* Selected text *
In plants, threonine ammonia-lyase is important in defense mechanisms against herbivores and is upregulated in response to abiotic stress. An adapted isoform of the enzyme with unique properties that deter herbivores is expressed in plant leaves. The catalytic domain of this isoform is extremely resistant to proteolysis, while the regulatory domain degrades readily, so upon ingestion by another organism, the threonine deamination capabilities of the enzyme go unchecked. This degrades threonine before the herbivore can absorb it, starving the herbivore of an essential amino acid. Studies of threonine ammonia-lyase in plants have also offered new strategies in the development of GMOs with increased nutritional value by increasing essential amino acid content.

Other more exotic forms of the enzyme have been found that are extremely small in size, but still retain all catalytic and regulatory functions.

* Data below *
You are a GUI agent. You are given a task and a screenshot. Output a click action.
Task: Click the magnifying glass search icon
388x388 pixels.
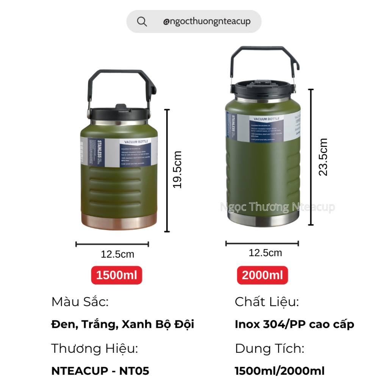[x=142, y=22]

* Problems and tasks *
1/ Answer these about the text on threonine ammonia-lyase:
(a) In what part of a plant is the adapted isoform of the enzyme expressed?
(b) Which domain of that isoform breaks down readily?
(c) What sets the more exotic forms of the enzyme apart in size, and what do they still retain?
2/ Go on with the text on threonine ammonia-lyase from where it stops.

* Responses per task *
1/
(a) In the leaves.
(b) The regulatory domain.
(c) They are extremely small, yet they still retain all catalytic and regulatory functions.

2/
==Evolution==
There are five major fold types for PLP-dependent enzymes. Threonine ammonia-lyase is a member of the Fold Type II family, also known as the tryptophan synthase family. Though threonine ammonia-lyase does not possess substrate tunneling like tryptophan synthase does, it contains much conserved homology. Threonine ammonia-lyase is most closely related to serine dehydratase, and both possess the same general catalytic mechanism. In fact, threonine ammonia-lyase has been shown to exhibit some specificity towards serine and can convert serine into pyruvate. The regulatory domain of threonine ammonia-lyase is very similar to the regulatory domain of phosphoglycerate dehydrogenase. All of these relationships demonstrate that threonine ammonia-lyase has close evolutionary ties to these enzymes. Due to the degree of conserved structure and sequence in enzymes that recognize amino acids, it is likely that the evolutionary diversity of these enzymes came about by the matching together of individual regulatory and catalytic domains in various ways.

==Relevance to humans==
In humans, threonine ammonia-lyase activity has been found from the enzymes encoded by the genes SDS and SDSL (in addition to L-serine ammonia-lyase activity). The enzyme has also been studied in the past as a possible tumor suppressing agent in the hopes of depriving tumor cells of an essential amino acid and killing them, but this treatment has not been utilized.